Anchoring for Semi-Supervised Topic Modeling
Anchored CorEx allows a user to anchor words to topics in a semi-supervised fashion to uncover otherwise elusive topics. If
words is initialized, anchoring is effortless:
topic_model.fit(X, words=words, anchors=[['dog','cat'], 'apple'], anchor_strength=2)
This anchors "dog" and "cat" to the first topic, and "apple" to the second topic. As a rule of thumb
anchor_strength should always be set above 1, where setting
anchor_strength between 1 and 3 gently nudges a topic towards the anchor words, and setting it above 5 more strongly encourages the topic towards the anchor words. We encourage users to experiment with
anchor_strength for their own purposes.
One word can be anchored to multiple topics, multiple words anchored to one topic, or any other combination of anchoring strategies. The corex-topic-example notebook details several strategies for anchoring.
words is not initialized, you may anchor by specifying the integer column feature indices that you wish to anchor on.
For speed reasons, this version of the CorEx topic model works only on binary data and produces binary latent factors. Despite this limitation, our work demonstrates CorEx produces coherent topics that are as good as or better than those produced by LDA for short to medium length documents. However, you may wish to consider additional preprocessing for working with longer documents. We have several strategies for handling text data.
Naive binarization. This will be good for documents of similar length and especially short- to medium-length documents.
Average binary bag of words. We split documents into chunks, compute the binary bag of words for each documents and then average. This implicitly weights all documents equally.
All binary bag of words. Split documents into chunks and consider each chunk as its own binary bag of words documents. This changes the number of documents so it may take some work to match the ids back, if desired. Implicitly, this will weight longer documents more heavily. Generally this seems like the most theoretically justified method. Ideally, you could aggregate the latent factors over sub-documents to get 'counts' of latent factors at the higher layers.

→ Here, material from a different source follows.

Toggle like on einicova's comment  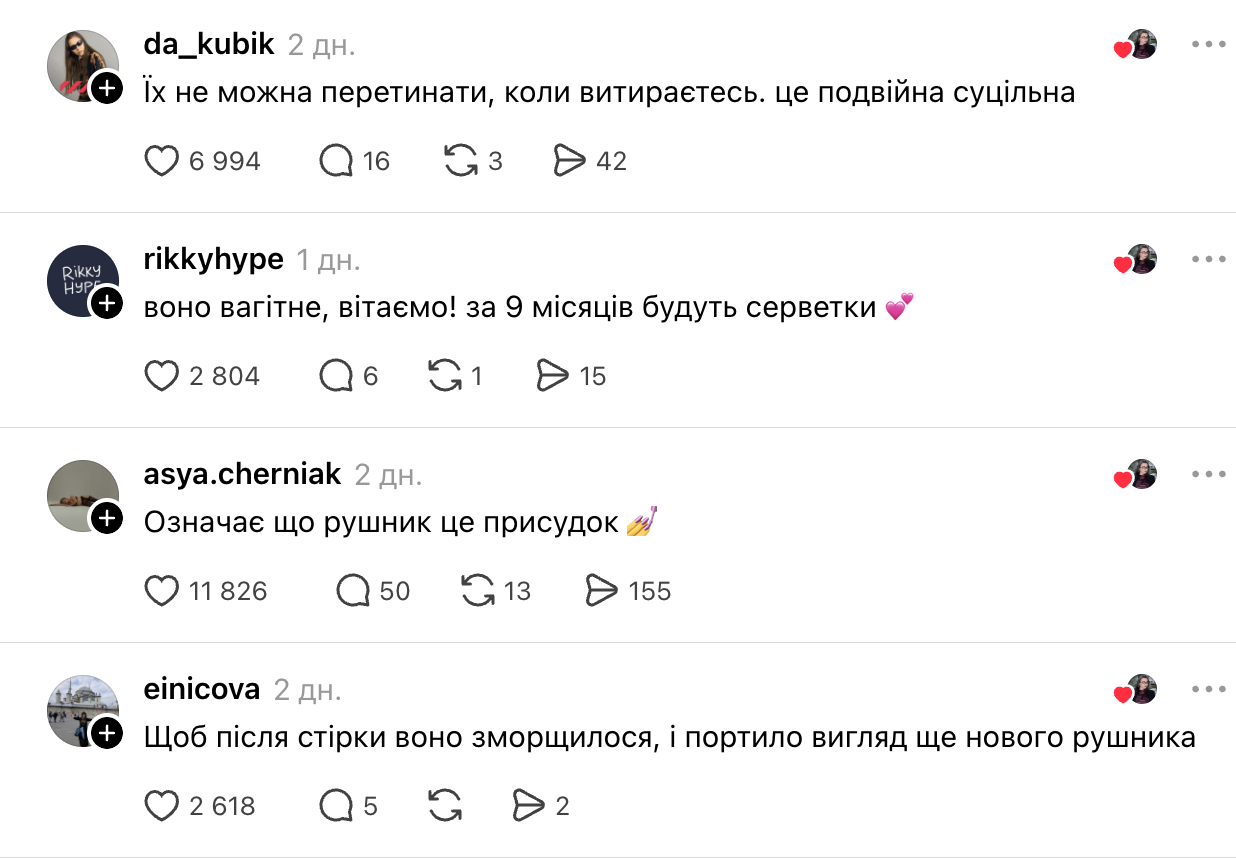(x=162, y=806)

Fractional counts. This converts counts into a fraction of the background rate, with 1 as the max. Short documents tend to stay binary and words in long documents are weighted according to their frequency with respect to background in the corpus. This seems to work Ok on tests. It requires no preprocessing of count data and it uses the full range of possible inputs. However, this approach is not very rigorous or well tested.
For the python API, for 1 and 2, you can use the functions in
vis_topic.py to process data or do the same yourself. Naive binarization is specified through the python api with count='binarize' and fractional counts with count='fraction'. While fractional counts may be work theoretically, their usage in the CorEx topic model has not be adequately tested.
Also note that also for speed reasons, the CorEx topic model enforces single membership of words in topics.